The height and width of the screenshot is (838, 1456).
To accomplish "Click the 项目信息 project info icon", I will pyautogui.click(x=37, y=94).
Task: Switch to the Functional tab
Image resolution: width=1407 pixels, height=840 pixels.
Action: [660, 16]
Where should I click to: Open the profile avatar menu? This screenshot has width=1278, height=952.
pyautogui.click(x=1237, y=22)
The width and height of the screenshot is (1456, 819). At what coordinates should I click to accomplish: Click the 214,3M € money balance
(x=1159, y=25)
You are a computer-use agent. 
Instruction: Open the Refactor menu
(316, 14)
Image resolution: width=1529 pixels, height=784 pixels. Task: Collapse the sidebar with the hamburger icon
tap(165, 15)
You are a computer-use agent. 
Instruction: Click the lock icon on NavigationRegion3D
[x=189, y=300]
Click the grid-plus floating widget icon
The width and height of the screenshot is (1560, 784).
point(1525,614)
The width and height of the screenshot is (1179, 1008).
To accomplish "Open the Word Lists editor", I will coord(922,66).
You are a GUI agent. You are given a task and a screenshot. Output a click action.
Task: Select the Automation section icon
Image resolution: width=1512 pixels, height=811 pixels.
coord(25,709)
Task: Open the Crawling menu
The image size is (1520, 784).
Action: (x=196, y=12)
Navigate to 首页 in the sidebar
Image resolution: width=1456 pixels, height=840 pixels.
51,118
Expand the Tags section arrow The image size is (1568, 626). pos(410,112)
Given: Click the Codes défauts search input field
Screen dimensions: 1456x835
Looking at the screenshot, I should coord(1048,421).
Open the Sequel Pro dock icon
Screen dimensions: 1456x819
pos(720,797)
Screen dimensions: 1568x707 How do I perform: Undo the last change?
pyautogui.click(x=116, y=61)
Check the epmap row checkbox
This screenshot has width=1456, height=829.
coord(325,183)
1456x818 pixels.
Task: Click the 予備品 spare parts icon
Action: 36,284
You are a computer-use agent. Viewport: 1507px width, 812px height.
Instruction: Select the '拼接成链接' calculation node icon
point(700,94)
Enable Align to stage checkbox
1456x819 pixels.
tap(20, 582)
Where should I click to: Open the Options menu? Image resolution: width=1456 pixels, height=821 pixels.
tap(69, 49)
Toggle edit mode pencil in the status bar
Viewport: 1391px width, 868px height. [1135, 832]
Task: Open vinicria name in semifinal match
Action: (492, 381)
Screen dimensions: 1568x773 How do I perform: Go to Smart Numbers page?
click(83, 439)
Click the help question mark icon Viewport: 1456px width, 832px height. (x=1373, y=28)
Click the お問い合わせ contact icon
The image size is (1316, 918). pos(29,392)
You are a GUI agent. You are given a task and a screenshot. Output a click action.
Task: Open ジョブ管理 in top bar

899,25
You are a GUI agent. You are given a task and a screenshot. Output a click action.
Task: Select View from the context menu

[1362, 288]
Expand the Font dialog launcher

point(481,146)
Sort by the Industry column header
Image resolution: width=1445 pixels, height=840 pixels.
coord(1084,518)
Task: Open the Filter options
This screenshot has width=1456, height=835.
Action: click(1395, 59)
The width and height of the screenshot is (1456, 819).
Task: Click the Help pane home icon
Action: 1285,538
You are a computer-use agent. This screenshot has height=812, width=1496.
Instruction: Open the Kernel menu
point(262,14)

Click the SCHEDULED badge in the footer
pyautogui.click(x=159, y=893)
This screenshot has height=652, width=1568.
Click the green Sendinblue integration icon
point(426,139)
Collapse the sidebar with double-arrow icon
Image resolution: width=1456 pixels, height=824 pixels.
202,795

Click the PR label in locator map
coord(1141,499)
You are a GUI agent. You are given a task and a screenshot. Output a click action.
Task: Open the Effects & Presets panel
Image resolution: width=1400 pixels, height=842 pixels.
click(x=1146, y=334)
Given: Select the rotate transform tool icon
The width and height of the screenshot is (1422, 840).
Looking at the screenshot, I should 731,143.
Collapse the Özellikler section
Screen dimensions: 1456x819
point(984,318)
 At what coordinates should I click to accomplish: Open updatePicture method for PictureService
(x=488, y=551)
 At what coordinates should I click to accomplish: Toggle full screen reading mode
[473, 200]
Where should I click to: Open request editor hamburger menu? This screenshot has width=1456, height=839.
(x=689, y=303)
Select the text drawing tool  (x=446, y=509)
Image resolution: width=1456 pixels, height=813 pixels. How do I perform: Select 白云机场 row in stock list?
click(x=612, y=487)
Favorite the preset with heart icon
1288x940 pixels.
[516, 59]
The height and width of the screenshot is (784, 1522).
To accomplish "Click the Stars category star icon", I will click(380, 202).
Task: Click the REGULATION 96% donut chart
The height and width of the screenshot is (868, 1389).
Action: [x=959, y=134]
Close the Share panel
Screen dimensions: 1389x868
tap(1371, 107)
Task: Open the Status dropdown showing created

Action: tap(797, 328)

·····

◆ Aim of the exercise
Everything from the line containing "Click the PR label in locator map" through the line containing "Given: Select the rotate transform tool icon" in the material above should be retyped exactly, both ends included, and nothing more.

◆ Result of this exercise
Click the PR label in locator map
coord(1141,499)
You are a GUI agent. You are given a task and a screenshot. Output a click action.
Task: Open the Effects & Presets panel
Image resolution: width=1400 pixels, height=842 pixels.
click(x=1146, y=334)
Given: Select the rotate transform tool icon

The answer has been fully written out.